Extract to read:
[Click] Race condition with FullNoteQueue signaling in multithreading

Fri Oct 15 09:35:27 EDT 2010

Hi Eddie,

I'm happy to report that I've been unable to reproduce the bug using the
latest commit. So as far as I can tell this fixed the issue I was having.

Eddie, Cliff, you guys rock, thanks so much for your assistance on this.

Kind regards

Beyers Cronje

On Fri, Oct 15, 2010 at 6:24 AM, Eddie Kohler <kohler at cs.ucla.edu> wrote:

> Beyers,
>
> I believe I've found the problem... or A problem.  What does this commit do
> for you?
>
>
> http://github.com/kohler/click/commit/96471bf1c0873447de007969f5a1e49b1a947071
>
> Eddie
>
>
>
> On 10/13/2010 05:01 PM, Beyers Cronje wrote:
>
>> Hi Eddie,
>>
>> Thank you for your response and looking into this. I keep forgetting
>> about your excellent Script element, during my tests I used a much more
>> rudimentary method of verifying the issue :) I used a Counter element
>> before and after the queue and manually read the counter's rate and
>> count handlers. After a while I noticed that both counters rate dropped
>> to 0 and and both counters count stopped increasing, *permanently*. From
>> what I can see the tasks NEVER re-schedule themselves.

Extracted records:
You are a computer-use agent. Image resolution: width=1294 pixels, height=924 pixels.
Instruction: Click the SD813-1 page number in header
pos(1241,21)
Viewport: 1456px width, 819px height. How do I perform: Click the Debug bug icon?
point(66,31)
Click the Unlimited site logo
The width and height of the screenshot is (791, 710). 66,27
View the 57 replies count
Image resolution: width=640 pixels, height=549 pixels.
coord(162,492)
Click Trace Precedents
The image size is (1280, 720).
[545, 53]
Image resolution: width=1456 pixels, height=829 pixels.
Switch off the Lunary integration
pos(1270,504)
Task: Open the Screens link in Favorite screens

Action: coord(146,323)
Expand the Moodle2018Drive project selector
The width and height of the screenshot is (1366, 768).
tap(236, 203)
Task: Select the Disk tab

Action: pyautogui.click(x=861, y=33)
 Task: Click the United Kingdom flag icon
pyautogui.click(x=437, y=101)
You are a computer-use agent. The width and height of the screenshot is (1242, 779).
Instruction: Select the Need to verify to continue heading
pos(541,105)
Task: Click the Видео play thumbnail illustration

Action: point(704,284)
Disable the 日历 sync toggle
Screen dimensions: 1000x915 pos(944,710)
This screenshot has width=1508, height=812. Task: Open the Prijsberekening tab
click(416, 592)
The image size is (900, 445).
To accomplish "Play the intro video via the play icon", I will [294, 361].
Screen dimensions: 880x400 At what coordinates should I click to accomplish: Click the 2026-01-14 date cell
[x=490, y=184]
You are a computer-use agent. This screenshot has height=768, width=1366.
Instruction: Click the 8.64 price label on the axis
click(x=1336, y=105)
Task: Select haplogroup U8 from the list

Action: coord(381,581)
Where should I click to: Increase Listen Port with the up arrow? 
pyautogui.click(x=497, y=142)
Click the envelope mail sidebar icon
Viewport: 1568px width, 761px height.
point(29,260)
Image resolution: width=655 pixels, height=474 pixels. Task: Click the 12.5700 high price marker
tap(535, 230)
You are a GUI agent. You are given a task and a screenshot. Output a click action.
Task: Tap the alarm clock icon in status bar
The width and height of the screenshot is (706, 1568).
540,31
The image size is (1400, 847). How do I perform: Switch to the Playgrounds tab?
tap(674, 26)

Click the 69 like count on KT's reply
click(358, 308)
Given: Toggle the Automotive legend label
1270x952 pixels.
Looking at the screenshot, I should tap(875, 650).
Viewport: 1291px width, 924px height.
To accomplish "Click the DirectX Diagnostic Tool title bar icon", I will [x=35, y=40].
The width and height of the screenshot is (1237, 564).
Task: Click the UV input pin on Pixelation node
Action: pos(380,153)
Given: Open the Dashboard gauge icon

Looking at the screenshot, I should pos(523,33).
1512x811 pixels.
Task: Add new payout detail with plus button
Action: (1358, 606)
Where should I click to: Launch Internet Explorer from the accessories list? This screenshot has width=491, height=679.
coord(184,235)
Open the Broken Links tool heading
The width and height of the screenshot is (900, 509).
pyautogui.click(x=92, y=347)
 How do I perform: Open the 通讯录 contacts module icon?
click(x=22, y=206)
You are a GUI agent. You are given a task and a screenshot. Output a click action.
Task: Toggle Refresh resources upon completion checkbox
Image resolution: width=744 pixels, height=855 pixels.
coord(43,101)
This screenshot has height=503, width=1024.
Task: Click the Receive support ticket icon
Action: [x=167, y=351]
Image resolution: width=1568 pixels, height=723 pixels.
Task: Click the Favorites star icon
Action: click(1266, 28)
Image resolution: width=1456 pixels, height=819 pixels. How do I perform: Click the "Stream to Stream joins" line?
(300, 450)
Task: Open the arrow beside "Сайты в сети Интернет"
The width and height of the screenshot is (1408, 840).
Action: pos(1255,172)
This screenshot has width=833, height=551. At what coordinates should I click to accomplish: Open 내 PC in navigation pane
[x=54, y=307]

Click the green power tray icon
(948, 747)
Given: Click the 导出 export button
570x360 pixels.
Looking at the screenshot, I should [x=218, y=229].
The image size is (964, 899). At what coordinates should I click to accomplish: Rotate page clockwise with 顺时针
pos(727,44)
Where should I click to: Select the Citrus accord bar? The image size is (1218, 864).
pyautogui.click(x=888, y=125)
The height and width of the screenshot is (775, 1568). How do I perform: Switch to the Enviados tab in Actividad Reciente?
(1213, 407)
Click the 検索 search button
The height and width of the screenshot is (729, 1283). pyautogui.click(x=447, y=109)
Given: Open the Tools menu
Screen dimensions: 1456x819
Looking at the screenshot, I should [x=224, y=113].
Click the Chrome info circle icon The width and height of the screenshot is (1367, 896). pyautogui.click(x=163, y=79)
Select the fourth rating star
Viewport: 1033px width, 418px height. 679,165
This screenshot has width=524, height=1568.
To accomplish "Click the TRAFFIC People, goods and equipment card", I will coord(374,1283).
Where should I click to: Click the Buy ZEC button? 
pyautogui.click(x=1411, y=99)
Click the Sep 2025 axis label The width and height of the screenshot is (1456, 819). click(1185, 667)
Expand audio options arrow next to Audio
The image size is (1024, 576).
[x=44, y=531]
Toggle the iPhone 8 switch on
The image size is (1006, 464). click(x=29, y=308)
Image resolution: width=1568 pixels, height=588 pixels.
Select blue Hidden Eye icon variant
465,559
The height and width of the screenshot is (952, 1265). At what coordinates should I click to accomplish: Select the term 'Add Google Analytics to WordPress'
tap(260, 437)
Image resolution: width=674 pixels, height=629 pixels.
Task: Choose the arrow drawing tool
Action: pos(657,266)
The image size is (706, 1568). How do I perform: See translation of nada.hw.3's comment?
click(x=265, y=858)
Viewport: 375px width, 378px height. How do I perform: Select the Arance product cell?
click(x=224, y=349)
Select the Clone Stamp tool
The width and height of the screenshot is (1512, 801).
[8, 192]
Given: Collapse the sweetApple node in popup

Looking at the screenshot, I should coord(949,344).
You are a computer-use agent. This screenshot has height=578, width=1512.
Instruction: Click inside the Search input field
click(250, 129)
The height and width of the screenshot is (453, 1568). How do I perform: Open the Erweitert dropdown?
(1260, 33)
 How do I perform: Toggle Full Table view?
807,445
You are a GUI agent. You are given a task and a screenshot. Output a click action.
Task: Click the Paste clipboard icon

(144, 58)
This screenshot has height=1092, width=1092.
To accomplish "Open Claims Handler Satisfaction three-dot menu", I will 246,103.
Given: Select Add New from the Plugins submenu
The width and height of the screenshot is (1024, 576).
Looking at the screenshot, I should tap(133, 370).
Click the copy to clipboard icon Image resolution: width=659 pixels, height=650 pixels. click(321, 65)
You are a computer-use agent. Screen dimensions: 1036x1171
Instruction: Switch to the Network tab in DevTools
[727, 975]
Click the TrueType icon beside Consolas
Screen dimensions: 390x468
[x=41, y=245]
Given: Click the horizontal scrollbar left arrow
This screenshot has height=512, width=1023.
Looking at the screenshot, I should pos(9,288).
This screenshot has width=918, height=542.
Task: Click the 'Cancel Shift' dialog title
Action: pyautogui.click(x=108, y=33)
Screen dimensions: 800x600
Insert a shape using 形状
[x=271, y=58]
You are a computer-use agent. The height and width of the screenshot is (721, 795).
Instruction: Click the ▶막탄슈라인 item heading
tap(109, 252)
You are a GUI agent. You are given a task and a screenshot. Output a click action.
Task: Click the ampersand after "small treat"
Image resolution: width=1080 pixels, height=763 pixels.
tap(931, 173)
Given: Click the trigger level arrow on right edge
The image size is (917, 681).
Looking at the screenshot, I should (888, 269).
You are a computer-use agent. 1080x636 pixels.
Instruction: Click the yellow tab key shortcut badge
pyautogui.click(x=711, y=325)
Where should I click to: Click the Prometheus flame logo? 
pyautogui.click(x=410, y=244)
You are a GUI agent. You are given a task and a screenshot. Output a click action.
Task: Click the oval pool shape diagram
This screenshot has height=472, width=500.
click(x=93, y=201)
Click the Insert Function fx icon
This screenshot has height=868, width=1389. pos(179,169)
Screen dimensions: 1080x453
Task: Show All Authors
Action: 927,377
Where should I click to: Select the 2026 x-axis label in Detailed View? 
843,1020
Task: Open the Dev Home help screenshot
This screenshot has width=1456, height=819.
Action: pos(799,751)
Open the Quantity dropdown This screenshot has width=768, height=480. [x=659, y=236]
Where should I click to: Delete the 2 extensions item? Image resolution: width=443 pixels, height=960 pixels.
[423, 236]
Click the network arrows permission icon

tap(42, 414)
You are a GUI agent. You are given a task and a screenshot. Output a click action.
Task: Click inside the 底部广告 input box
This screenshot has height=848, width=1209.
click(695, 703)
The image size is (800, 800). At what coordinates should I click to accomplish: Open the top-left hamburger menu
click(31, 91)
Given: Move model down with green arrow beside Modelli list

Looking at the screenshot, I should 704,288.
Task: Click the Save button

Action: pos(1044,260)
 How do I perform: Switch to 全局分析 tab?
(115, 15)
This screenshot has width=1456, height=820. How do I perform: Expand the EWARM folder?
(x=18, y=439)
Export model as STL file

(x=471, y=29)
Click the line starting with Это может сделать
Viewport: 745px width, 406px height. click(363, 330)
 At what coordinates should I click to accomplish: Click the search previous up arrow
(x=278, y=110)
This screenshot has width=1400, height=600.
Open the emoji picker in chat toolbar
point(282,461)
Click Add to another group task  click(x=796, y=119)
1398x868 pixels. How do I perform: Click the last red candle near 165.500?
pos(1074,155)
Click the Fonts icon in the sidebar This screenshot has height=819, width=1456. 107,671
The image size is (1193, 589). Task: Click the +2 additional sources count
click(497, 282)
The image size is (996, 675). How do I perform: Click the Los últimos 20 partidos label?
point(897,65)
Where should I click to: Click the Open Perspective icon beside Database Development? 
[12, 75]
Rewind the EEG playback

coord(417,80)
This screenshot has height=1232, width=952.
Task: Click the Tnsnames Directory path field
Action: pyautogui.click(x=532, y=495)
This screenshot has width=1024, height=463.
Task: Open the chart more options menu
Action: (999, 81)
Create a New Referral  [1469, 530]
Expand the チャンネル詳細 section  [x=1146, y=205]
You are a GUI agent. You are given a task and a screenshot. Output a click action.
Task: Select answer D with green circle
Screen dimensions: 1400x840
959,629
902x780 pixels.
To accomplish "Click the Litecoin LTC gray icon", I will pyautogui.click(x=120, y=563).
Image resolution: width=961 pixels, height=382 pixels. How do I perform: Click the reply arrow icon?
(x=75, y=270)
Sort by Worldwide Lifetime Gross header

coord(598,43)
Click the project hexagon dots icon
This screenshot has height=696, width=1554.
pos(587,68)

Tasks to perform:
**1)** List every person named in the Click race condition thread.
**2)** Transcribe the Click race condition thread between "Fri Oct 15 09:35:27" and "I was having.", inclusive.
**3)** Write the next part of the Click race condition thread, picking up right after its final sentence.

Answers by task:
**1)** Beyers Cronje, Eddie Kohler, Cliff

**2)**
Fri Oct 15 09:35:27 EDT 2010

Hi Eddie,

I'm happy to report that I've been unable to reproduce the bug using the
latest commit. So as far as I can tell this fixed the issue I was having.

**3)**
>> The only way I found to reschedule them was to manually issue a reset on
>> the queue, which seems to re-activate the notifier signals and in turn
>> schedule the tasks.
>> One thing I forgot to mention, I set SLEEPINESS_TRIGGER to 1, this seems
>> to trigger the condition quicker. Also, strangely if I set the first
>> InfiniteSoure LIMIT to 1000 instead of -1 (as per original config
>> posted) it also seems to trigger the condition much quicker, in fact I
>> couldn't reproduce the issue with both InfiniteSource elements set to -1
>> during a 10min test run where with LIMIT 1000 it always happens within
>> 10min of testing time.
>> I'm out of the office now, but will test with both your script and
>> Cliff's script tomorrow and post back my results.
>> Beyers
>>
>> On Wed, Oct 13, 2010 at 5:06 PM, Eddie Kohler <kohler at cs.ucla.edu
>>  <mailto:kohler at cs.ucla.edu>> wrote:
>>
>>    Hi Beyers!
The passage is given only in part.